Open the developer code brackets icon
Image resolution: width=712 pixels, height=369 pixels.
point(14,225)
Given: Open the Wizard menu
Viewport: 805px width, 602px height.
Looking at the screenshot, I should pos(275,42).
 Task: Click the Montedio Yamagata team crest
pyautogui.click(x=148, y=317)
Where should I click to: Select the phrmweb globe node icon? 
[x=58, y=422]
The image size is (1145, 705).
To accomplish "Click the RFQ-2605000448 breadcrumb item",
* * *
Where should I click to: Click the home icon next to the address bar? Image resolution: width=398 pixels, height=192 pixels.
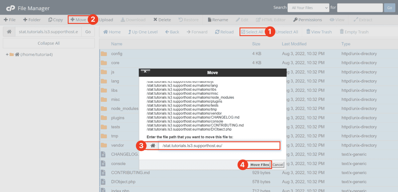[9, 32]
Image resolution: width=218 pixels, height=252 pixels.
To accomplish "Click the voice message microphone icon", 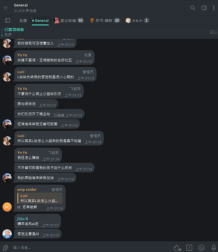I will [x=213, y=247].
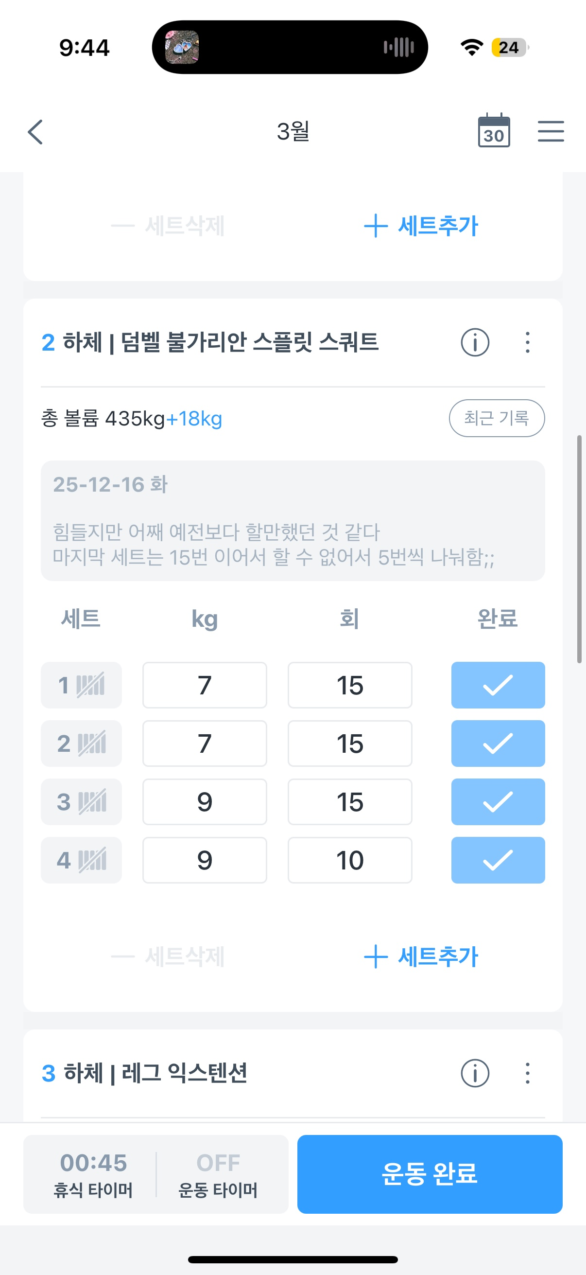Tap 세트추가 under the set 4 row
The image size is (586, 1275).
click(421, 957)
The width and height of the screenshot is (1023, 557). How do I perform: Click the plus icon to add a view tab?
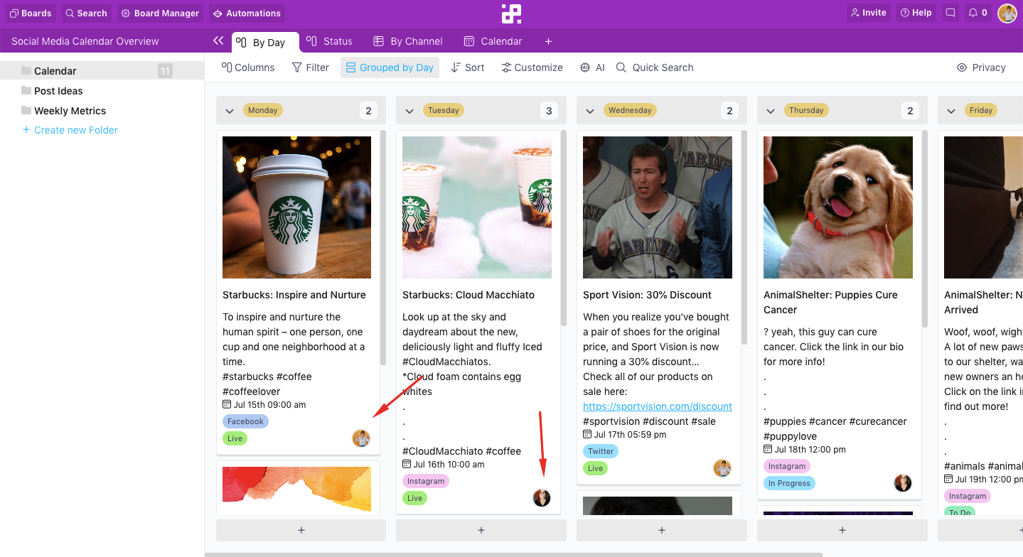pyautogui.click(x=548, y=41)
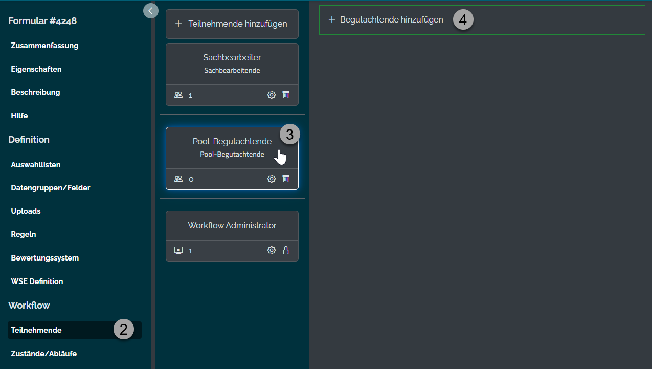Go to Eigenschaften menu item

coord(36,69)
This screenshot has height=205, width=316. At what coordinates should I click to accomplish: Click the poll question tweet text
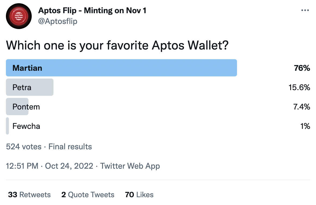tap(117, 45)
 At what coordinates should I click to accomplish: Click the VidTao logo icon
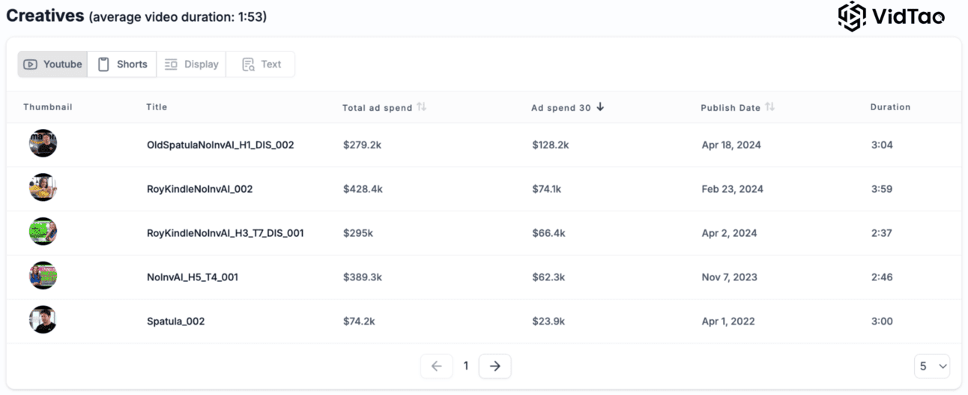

- _Task description_: When the line with "Given: Open the Wizard menu" is reached in the data above, begin copying, and stop after the line with "the RFQ-2605000448 breadcrumb"; copy each line exactly, both ends included.

- _Task result_:
Given: Open the Wizard menu
Viewport: 805px width, 602px height.
Looking at the screenshot, I should pos(275,42).
 Task: Click the Montedio Yamagata team crest
pyautogui.click(x=148, y=317)
Where should I click to: Select the phrmweb globe node icon? 
[x=58, y=422]
The image size is (1145, 705).
To accomplish "Click the RFQ-2605000448 breadcrumb item",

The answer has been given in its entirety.